WHAT IS EXPECTED:
Quote the listing below word for word, leaving out the pictures.

INPUT:

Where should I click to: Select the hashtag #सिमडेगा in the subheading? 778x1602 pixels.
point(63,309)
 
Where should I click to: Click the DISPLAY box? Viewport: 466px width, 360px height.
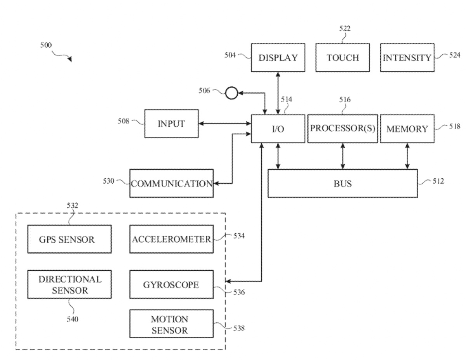[x=278, y=58]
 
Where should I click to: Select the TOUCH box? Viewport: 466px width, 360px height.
[x=342, y=58]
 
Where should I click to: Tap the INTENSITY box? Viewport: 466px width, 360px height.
[x=407, y=58]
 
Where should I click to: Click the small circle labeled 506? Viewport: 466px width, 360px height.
[x=231, y=93]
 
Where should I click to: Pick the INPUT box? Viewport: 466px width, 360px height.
[x=171, y=124]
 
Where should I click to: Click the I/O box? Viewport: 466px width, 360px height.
[x=278, y=129]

COMPLETE RESPONSE:
Where should I click to: Select the hashtag #सिमडेगा in the subheading? 778x1602 pixels.
point(63,309)
 
Where should I click to: Click the DISPLAY box? Viewport: 466px width, 360px height.
[x=278, y=58]
 
Where should I click to: Select the TOUCH box? Viewport: 466px width, 360px height.
[x=342, y=58]
 
Where should I click to: Tap the INTENSITY box? Viewport: 466px width, 360px height.
[x=407, y=58]
 
Where should I click to: Click the small circle labeled 506? Viewport: 466px width, 360px height.
[x=231, y=93]
 
Where should I click to: Pick the INPUT box? Viewport: 466px width, 360px height.
[x=171, y=124]
 
Where should I click to: Click the I/O box? Viewport: 466px width, 360px height.
[x=278, y=129]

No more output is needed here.